In reality, it's really cold and wet.
When I awoke on Friday, I realize I would not be installing my second log that day. The same snow storm that hit Dallas just before the Super Bowl also hit Waldo, leaving 5 inches of snow on the ground. With the library closed and nothing to do, I went to Wal-Mart and played their demo video games until I got bored. I then went to a laundromat. As my clothes washed, I had the pleasure of laughing as Oprah tried repeatedly to lump herself in with "normal people". If being a billionaire media mogul is normal, I feel very odd indeed.

My tent/igloo on Friday morning.
I had hoped to be able to do more on Saturday, but surrounded by forests, my campsite and worksite didn't receive much sunlight and the balmy high of 42 degrees didn't do much to melt the snow. I did clear the snow off my logs and spent the afternoon with a draw knife, slowly whittling away remain strands of the cambium layer.

Sunday was once again spent in El Dorado, showering, visiting with family, and eating some of the most delicious homemade rolls I've ever had in my life. They were referred to as 'hurtcha rolls', because--as I found out firsthand--if the tray is left at the table, they will hurt ya. I then hung around El Dorado, killing time in the book section of the local Goodwill until the Super Bowl. I watched the game at an Applebee's, saw some very interesting characters, and drove back to Waldo in a light drizzle.

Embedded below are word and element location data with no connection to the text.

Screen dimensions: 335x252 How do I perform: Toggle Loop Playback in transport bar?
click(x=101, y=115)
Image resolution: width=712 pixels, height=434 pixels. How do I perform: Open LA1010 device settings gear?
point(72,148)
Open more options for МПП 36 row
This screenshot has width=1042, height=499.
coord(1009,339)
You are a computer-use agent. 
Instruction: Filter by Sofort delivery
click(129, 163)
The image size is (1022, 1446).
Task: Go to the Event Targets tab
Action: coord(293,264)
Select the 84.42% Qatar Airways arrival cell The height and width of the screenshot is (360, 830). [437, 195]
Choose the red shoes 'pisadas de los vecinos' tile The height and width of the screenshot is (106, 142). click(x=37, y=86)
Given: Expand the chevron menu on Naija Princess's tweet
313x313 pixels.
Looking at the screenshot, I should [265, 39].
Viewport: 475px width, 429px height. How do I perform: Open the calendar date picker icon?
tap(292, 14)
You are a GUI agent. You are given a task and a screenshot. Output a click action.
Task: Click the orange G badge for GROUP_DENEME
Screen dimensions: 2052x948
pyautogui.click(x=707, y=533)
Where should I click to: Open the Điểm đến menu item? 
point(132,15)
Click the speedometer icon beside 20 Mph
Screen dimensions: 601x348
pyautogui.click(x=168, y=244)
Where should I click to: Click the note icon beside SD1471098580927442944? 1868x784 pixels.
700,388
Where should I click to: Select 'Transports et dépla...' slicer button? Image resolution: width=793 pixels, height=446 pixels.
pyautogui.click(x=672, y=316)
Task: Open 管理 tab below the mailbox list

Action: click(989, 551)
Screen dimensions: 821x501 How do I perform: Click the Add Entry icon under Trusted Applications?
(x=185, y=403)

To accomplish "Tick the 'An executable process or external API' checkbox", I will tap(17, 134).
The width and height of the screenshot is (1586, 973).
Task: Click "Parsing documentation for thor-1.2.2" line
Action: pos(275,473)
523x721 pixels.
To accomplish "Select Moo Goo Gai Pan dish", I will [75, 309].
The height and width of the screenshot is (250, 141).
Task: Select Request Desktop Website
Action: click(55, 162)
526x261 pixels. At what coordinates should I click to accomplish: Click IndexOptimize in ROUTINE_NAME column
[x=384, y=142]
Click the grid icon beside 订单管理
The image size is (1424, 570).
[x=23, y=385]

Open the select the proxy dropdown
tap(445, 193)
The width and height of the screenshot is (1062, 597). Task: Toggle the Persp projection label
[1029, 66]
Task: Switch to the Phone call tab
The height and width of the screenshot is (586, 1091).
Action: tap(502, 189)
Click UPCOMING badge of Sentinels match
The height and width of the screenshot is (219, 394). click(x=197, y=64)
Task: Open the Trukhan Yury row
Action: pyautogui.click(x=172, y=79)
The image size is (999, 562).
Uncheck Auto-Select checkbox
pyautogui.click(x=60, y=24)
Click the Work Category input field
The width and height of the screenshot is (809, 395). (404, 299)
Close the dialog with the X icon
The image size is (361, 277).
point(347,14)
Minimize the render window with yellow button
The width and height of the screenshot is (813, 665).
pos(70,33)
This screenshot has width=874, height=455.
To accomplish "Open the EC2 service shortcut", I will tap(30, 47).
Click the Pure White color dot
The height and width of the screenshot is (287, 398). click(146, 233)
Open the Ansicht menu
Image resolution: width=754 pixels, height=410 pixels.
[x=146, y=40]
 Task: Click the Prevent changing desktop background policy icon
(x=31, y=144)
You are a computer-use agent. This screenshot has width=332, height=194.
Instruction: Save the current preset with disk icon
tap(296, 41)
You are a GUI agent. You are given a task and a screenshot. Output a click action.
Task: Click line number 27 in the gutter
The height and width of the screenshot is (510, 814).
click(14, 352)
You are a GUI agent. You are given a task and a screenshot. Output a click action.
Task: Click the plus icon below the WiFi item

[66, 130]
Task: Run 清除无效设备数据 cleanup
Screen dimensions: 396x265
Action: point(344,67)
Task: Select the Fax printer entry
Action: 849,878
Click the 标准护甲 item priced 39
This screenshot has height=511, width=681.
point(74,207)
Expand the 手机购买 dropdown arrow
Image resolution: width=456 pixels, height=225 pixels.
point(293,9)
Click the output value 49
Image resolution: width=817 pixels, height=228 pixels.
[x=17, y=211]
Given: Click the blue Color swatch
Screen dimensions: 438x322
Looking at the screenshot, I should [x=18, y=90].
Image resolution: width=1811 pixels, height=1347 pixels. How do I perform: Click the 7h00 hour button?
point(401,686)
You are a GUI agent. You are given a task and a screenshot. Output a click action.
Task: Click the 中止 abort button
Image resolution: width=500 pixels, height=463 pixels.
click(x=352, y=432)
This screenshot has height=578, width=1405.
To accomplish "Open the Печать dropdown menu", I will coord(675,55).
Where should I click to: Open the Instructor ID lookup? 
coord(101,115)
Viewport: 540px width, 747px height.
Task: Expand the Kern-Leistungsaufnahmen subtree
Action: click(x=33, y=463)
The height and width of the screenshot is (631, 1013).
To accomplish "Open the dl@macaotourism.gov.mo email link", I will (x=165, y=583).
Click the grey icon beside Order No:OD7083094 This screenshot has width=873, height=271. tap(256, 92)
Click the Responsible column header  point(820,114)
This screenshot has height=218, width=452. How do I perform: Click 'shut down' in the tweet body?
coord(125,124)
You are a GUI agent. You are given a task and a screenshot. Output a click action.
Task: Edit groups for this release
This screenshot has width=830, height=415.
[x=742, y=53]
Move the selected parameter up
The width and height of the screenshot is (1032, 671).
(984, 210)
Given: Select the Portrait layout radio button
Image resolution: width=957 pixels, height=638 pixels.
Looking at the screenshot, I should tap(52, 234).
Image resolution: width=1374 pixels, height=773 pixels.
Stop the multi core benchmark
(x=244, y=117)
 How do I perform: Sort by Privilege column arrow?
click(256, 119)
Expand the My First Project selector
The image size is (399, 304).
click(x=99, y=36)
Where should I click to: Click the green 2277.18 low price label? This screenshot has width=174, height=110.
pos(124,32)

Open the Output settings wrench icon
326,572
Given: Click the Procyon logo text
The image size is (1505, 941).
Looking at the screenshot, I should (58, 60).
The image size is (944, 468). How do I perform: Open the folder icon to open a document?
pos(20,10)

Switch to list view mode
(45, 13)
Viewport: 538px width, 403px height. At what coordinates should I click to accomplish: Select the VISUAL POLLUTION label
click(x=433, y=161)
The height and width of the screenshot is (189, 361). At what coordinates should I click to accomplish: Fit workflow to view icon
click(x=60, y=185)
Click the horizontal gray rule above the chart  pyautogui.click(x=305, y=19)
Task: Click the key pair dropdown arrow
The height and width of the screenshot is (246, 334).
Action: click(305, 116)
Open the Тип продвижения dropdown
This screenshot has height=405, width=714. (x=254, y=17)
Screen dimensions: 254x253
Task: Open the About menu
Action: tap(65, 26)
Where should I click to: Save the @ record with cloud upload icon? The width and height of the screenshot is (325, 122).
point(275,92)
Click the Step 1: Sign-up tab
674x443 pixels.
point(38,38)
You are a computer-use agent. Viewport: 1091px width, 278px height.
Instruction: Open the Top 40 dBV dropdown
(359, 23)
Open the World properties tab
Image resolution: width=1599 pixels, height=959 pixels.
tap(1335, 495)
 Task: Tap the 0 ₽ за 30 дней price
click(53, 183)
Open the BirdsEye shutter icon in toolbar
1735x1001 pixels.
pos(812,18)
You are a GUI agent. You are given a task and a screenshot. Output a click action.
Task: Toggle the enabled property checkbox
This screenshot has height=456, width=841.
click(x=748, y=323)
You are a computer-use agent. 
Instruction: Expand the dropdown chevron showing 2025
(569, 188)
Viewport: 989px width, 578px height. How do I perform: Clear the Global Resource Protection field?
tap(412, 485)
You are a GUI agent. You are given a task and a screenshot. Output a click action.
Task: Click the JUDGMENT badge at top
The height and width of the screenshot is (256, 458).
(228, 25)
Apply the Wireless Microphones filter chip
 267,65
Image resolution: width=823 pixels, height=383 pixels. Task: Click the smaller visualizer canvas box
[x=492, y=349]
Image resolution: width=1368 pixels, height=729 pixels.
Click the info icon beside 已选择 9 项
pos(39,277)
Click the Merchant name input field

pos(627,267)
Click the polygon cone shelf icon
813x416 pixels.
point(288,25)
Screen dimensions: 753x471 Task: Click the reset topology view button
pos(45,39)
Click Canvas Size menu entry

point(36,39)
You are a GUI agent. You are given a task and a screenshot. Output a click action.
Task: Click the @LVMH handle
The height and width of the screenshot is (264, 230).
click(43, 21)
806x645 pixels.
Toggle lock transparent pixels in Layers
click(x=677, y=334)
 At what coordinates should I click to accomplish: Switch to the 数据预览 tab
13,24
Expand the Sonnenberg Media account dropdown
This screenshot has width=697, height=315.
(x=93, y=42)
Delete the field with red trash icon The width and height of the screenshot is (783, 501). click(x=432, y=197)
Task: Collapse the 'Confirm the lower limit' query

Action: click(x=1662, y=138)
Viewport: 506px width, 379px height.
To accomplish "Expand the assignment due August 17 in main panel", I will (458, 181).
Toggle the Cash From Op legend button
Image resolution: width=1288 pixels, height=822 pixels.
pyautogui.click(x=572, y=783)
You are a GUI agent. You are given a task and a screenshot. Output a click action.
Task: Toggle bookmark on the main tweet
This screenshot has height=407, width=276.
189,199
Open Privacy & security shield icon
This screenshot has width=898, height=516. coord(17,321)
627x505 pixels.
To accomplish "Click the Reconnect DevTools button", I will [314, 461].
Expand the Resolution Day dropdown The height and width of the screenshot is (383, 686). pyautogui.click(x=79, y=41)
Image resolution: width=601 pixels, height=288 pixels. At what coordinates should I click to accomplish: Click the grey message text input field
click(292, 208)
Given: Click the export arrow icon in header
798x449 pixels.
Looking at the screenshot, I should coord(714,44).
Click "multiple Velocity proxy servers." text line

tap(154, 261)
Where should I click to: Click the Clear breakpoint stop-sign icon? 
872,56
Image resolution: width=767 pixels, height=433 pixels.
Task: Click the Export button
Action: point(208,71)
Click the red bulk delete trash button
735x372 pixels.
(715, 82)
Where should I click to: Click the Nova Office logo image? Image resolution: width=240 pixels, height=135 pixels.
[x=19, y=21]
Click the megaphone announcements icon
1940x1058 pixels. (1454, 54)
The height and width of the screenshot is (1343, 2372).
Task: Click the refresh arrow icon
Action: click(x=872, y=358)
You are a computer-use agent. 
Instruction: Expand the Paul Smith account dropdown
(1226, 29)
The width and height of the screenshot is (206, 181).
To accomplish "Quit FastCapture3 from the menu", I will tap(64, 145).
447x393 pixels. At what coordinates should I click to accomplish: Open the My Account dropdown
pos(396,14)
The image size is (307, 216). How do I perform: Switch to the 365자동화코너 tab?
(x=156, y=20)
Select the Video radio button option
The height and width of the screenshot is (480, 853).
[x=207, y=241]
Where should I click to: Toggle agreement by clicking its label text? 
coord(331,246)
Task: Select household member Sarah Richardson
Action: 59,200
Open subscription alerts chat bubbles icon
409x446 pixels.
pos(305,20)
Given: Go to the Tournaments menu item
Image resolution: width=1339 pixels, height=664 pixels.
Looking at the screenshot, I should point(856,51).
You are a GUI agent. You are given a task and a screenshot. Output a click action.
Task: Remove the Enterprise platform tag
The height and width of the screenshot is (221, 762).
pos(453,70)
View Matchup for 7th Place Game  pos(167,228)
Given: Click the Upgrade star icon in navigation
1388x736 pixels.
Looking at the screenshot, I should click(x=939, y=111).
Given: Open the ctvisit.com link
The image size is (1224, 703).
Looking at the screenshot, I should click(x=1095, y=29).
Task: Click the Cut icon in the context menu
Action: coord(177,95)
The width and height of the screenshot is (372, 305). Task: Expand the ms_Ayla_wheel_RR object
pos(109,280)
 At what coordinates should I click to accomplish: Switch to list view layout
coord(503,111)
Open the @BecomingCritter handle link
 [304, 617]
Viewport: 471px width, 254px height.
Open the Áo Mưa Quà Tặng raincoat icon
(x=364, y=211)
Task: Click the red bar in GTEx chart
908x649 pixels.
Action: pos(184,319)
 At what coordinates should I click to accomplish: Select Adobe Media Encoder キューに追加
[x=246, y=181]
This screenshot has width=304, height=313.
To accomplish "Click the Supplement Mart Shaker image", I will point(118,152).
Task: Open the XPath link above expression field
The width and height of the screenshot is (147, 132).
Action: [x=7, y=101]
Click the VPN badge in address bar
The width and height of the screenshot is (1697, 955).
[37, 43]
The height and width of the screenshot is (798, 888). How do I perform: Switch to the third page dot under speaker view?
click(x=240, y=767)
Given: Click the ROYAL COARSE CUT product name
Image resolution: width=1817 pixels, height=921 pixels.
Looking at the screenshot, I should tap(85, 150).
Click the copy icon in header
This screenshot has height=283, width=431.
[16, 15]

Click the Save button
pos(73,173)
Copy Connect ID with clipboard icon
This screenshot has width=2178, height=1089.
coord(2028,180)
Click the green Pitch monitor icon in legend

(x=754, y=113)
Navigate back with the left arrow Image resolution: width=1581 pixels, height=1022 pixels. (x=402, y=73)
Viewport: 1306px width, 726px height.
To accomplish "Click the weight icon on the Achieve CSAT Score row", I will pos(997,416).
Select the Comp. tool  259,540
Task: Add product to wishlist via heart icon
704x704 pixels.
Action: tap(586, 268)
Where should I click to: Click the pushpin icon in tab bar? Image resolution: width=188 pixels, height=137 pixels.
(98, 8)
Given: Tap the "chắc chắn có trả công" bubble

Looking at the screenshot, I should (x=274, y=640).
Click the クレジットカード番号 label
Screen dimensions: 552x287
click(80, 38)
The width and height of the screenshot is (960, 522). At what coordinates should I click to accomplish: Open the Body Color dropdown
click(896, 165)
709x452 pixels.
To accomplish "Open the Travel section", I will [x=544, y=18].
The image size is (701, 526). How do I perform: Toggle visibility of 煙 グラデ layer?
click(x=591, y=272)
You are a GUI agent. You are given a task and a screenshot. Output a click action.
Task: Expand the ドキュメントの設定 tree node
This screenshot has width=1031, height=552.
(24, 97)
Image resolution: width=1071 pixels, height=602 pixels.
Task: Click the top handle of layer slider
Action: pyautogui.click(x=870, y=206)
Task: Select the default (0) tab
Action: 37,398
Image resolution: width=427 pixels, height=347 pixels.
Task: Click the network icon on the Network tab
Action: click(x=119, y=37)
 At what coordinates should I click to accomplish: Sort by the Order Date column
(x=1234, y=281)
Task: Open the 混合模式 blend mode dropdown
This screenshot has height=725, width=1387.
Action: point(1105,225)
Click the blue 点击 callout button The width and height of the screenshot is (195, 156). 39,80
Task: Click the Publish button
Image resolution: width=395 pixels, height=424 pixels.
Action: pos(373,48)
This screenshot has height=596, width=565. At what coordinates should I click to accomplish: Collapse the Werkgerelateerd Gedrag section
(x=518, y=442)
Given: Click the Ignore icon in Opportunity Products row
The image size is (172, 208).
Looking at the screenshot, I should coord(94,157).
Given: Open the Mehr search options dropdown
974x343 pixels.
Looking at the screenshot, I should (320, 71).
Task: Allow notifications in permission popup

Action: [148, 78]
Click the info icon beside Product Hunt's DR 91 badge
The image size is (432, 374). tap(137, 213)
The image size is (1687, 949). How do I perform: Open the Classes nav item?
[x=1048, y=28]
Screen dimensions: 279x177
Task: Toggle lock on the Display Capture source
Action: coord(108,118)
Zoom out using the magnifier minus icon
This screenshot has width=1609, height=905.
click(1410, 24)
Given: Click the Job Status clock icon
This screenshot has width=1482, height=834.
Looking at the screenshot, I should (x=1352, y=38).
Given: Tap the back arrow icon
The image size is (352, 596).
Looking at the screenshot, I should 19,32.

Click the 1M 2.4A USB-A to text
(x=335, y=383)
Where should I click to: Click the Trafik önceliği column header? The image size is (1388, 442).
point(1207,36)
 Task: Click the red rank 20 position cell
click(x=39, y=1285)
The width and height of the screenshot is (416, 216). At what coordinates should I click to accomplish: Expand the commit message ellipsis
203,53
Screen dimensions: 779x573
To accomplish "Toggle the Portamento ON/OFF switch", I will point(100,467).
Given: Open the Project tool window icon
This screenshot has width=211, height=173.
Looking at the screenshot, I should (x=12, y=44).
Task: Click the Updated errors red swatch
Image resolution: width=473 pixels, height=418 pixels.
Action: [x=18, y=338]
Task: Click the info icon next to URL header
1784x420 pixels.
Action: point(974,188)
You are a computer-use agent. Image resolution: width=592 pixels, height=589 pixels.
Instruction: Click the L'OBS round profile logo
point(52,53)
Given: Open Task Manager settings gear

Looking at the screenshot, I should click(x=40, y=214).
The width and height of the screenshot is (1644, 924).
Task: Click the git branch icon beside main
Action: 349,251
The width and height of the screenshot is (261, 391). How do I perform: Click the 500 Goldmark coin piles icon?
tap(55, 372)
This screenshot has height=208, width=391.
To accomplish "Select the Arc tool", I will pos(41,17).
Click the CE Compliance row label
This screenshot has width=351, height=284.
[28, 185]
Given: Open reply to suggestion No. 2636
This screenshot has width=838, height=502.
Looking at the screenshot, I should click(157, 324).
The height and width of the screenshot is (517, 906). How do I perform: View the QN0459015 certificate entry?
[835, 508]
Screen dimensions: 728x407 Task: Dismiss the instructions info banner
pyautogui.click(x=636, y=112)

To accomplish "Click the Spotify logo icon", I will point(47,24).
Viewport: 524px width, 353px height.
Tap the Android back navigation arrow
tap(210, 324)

Monday, with all the snow finally off the ground (thanks in part to a rainy night), I finished installing my second log. My third log (the third section up my first tree) was pleasantly light. It was so light, in fact, that I was able to drag it straight instead of rolling it sideways. I was even able to lift it, but not more than a few feet off the ground. Using a rope loop as a handle and all the strength I could muster, I managed to set it running perpendicular across my two installed logs (forming an 'H'). This is going to be the main joist that supports my floor. I then cut one side flat with a chainsaw, flipped it over, and peeled all of the cambium with a draw knife.

When I get back to camp this afternoon, I'm going to notch my two sill logs (the big support ones) and recess this joist so it is flush with the top. Then I'll fell another tree of two, peel the bark off, and begin working on my walls.